Here, we have provided an overview of the extensive connections between the immune and metabolic systems, the nervous and immune systems, and the nervous and metabolic systems. Recent studies have been sorting out the machinery that constitutes and executes these interactions, and it is likely that the coordinated interactions among these three systems are continuously operating in our bodies. The finding that the CNS response to insulin controls hepatic metabolism via vagus nerve activity that is relayed by Kupffer cells in the liver exemplifies such interactions (23). However, it largely remains unclear how the interactions among the immune, metabolic, and nervous systems both maintain homeostasis and contribute to CVD. Even when considering the interactions between two of these systems, the contributions to disease development remain insufficiently understood. For instance, it remains unclear whether the systemic metabolic disturbance caused by obesity and diabetes promotes chronic inflammation by modulating the cellular metabolism in immune cells. Obesity and diabetes alter the metabolic microenvironment, which includes nutrients, metabolites, and metabolic signals, and likely affects the cellular metabolism of immune cells within that environment. Metabolites generated from gut microbiota may also contribute to this altered metabolic microenvironment.

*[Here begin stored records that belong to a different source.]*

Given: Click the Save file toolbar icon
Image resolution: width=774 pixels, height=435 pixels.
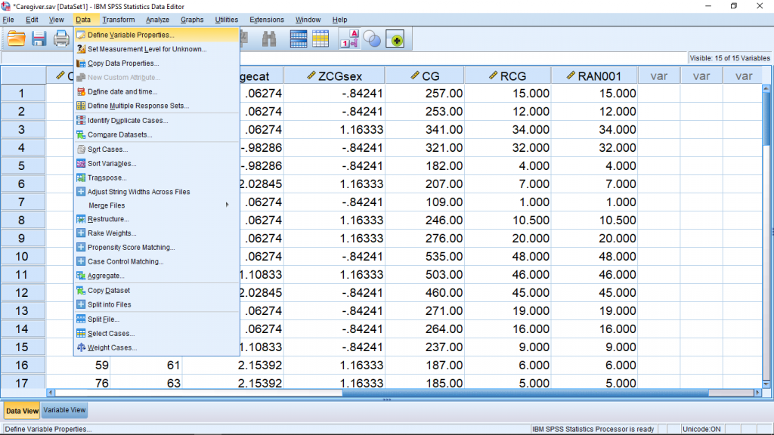Looking at the screenshot, I should tap(39, 39).

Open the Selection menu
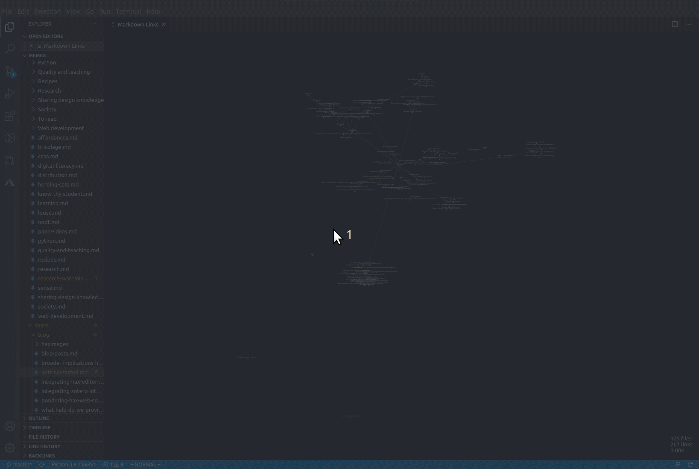47,12
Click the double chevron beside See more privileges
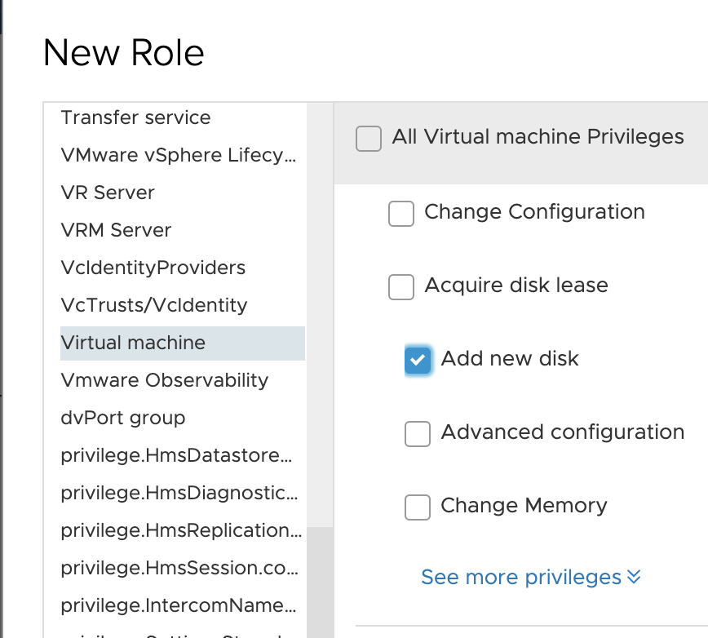Screen dimensions: 708x638 (634, 577)
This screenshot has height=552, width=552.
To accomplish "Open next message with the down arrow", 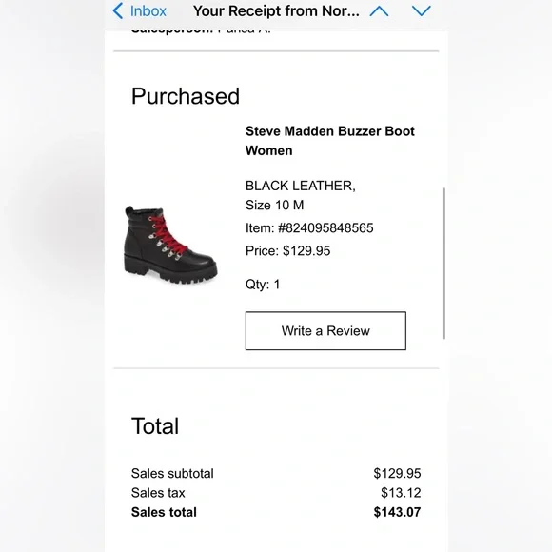I will [422, 11].
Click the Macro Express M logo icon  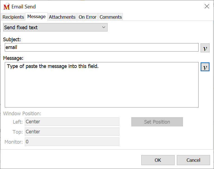6,7
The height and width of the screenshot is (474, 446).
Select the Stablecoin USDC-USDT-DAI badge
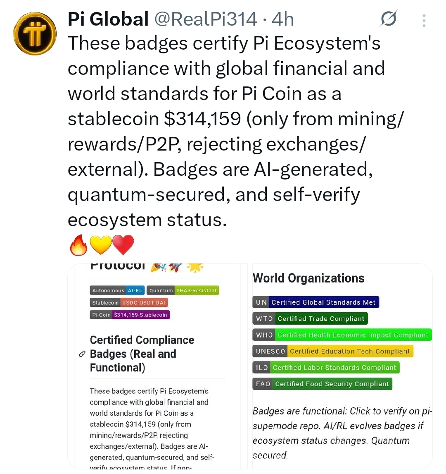tap(129, 303)
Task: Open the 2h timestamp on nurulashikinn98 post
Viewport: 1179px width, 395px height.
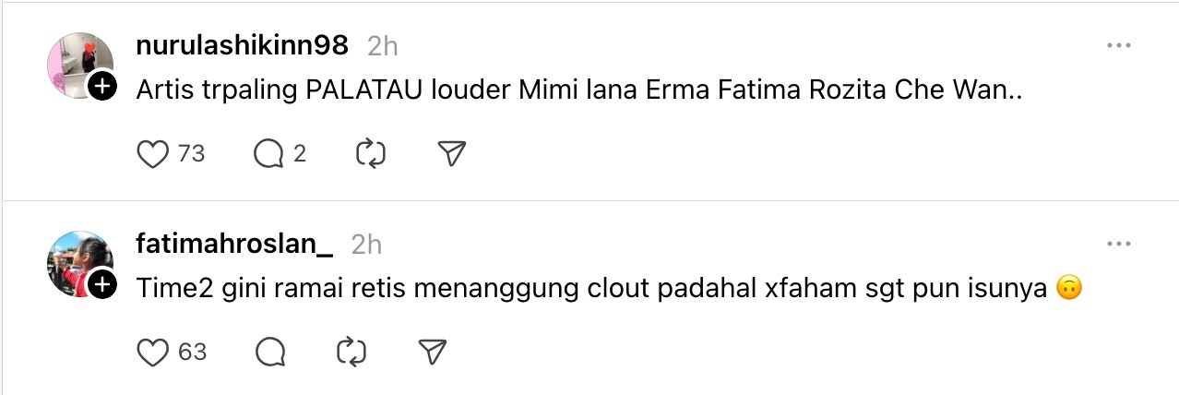Action: click(x=382, y=45)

Technical advances surely stimulate research on organ–organ and organ–system crosstalk. For instance, new technologies such as optogenetics enable real-time activation and inhibition of specific nerves. In addition, at the tissue, single-cell, and molecular levels, barcoding technologies, mass microscopy, and tissue clearing could potentially enable fine mapping of cell–cell and cell–metabolite interactions.
In conclusion, research into organ–organ and organ–system crosstalk is increasingly important, given the growing clinical problem of multimorbidity. Studies of crosstalk mechanisms and their roles in cardiometabolic disease and cancer will identify novel therapeutic and diagnostic targets. It will also be important to promote clinical investigation into multimorbidity and the interactions between two or more diseases, which could accelerate basic and clinical study into reciprocal crosstalk.